Saturday, September 12, 2009

Beer giants keep NFL ad tap flowing during downturn

Anheuser-Busch, MillerCoors up expenditures as other industries ease back

By William Spain, MarketWatch
CHICAGO (MarketWatch) -- As the National Football League's season kicks off in the middle of the worst advertising slowdown in years, the NFL and its broadcast partners can count on one old standby to step up and spend freely: Beer.

Even as they suffer their own volume and profit pinches as cash-strapped consumers trade down to cheaper suds -- or move to the hard stuff -- the nation's two largest brewers are pouring the cash into pro football-related advertising and promotions, hoping that longstanding ties to the sport and its fans will keep sales bubbling during the recession.
That comes as many other sponsors pare media expenditures almost across the board.

Anheuser-Busch and MillerCoors plan to ramp up their efforts during the regular season and playoffs this year, possibly helping a bit to fill an expected gap left by sharp cutbacks from two traditionally big-spending industries currently in deeper trouble than most: Automotive and financial services.

And while the Big Two brewers have been doing some cost-cutting of their own, it does not appear to extend to their ad budgets, at least where the NFL is concerned.

"There is no denying the thirst for pro football among adult beer drinkers," said Dan McHugh, vice president for media, sponsorship and activation at Anheuser-Busch. "To connect with them, we plan to increase our ad spend this season with network and cable broadcast partners."

He added that the enhanced presence will be used to back the Bud Light's "Tailgate Approved" ad campaign.

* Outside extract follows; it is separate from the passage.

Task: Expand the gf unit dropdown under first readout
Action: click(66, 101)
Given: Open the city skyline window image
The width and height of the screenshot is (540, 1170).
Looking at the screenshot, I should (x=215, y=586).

The company also sponsors 28 of the 32 teams in the NFL and will maintain its exclusive beer and other malt beverage category exclusivity in the Super Bowl.

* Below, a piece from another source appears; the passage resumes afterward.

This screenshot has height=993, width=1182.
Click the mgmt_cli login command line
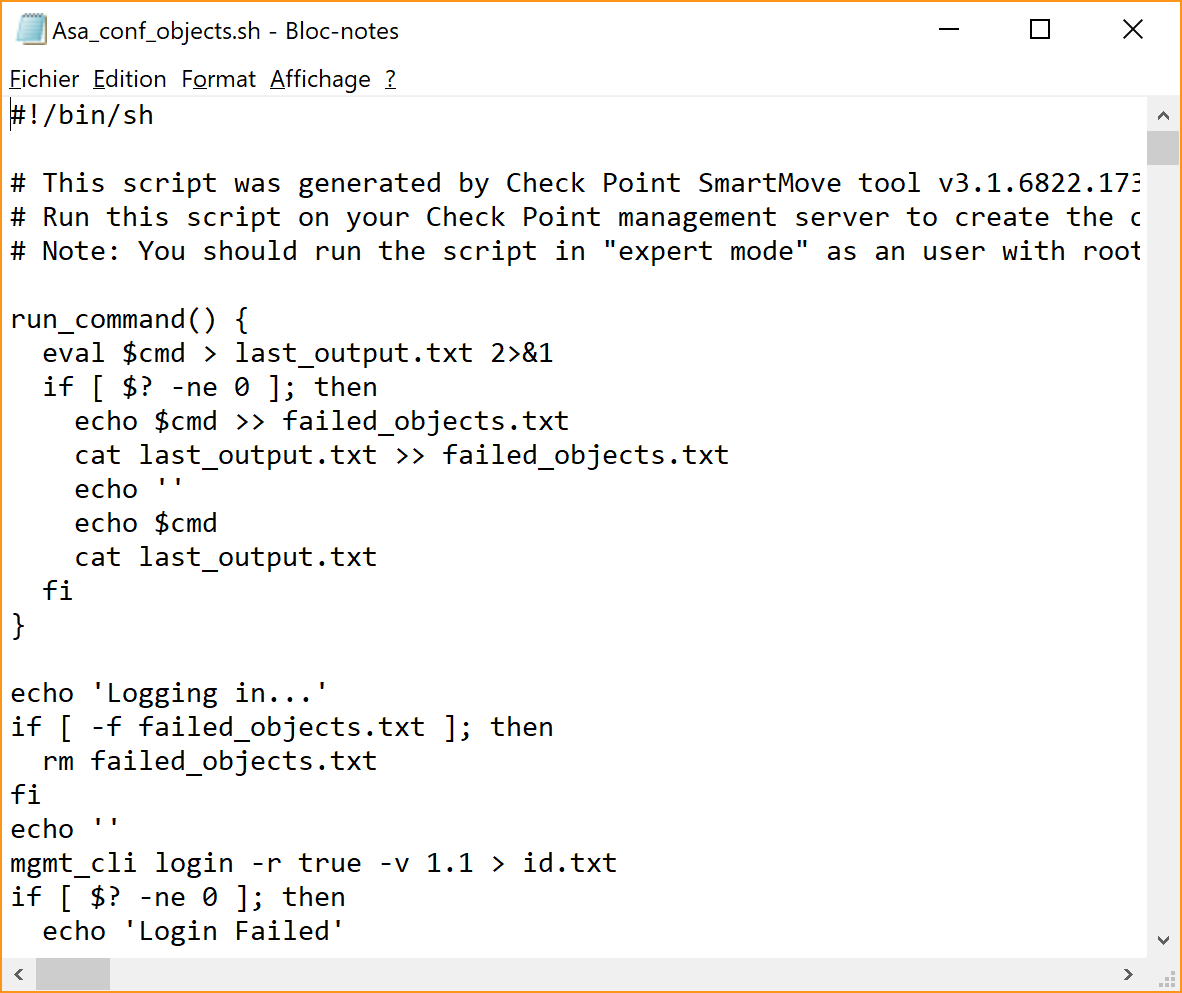(x=314, y=863)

Big Beer's commitment to football is extraordinary. Both Anheuser-Busch and MillerCoors spent about a third of their total media budgets in and around the sport last year.

Anheuser-Busch, swallowed up last year by Belgian-Brazilian brewer InBev and renamed Anheuser-Busch InBev , spent about $153 million in football-related TV programming in 2008, up from $143 million in 2007 and $111 million in 2006, according to ad-tracker TNS Media Intelligence.

MillerCoors, whose domestic operations were combined in mid 2008 by parents SABMiller and Molson Coors , spent $102 million behind their brands. That actually was down slightly from the prior year but up from $94 million in 2006.
For its part, MillerCoors is going to "deliver the biggest football season ever for Miller Lite and Coors Light," said Jackie Woodward, vice-president of media and marketing services for MillerCoors, promising a "fully integrated and fully differentiated" ad campaigns across multiple media platforms.

She said that the NFL is "America's game. It is a fantastic beer-drinking occasion and appeals to legal-age beer drinkers of all walks of life, all ages and all genders and geographies."

The upticks in spending on the NFL comes even as the companies suffer from volume declines, with Anheuser-Busch InBev down 1% in the U.S. in its latest reported quarter and MillerCoors off by about the same.
Brewers big and small have been struggling through the downturn as some drinkers switch to lower-priced, lower-margin brands. Changing consumer preferences have also stung, especially the growing taste for distilled spirits among the younger set.

Football is among the more expensive TV time available, but brewers have little choice to but to smile and suck it up.
"It is critically important for the category," said Benj Steinman, editor of Beer Marketer's Insights. "Their key demographic is 21-to-27-year-old males and football is the No. 1 sport for that. It is where the wars are won or lost."
He noted that MillerCoors has "been making hay with their exclusive sponsorship" deal with the NFL, which is not only driving its spending up but also that of its rival as "I think it sticks in Anheuser-Busch's craw a bit."
NFL games are broadcast on three on-air networks: General Electric's NBC, CBS and Fox, which is owned by News Corp. the owner of MarketWatch, publisher of this report.

Neither NBC nor Fox responded to a request for comment about ad sales trends for their NFL programming but a CBS spokeswoman said that the beer category "is healthy."

Some games are also shown on two cable outlets, Disney's ESPN and the NFL Network.

Terry Lefton, editor-at-large of Sports Business Journal, pointed out that even when companies are cutting marketing budgets, TV time -- especially in high-rating programs -- is often the last to feel the knife.

Compared in-stadium signage or consumer promotions, he said, both produce results that "are relatively intangible but media is easier to justify. Good or bad, it is accepted. No one ever gets fired for buying what their boss bought or their predecessor bought."

Apart from beer, he noted that "I have heard that early-season NFL sales are sluggish but they are still outperforming the rest of the market. They are feeling [the downturn] but any other sports property in the nation would love to have their problems."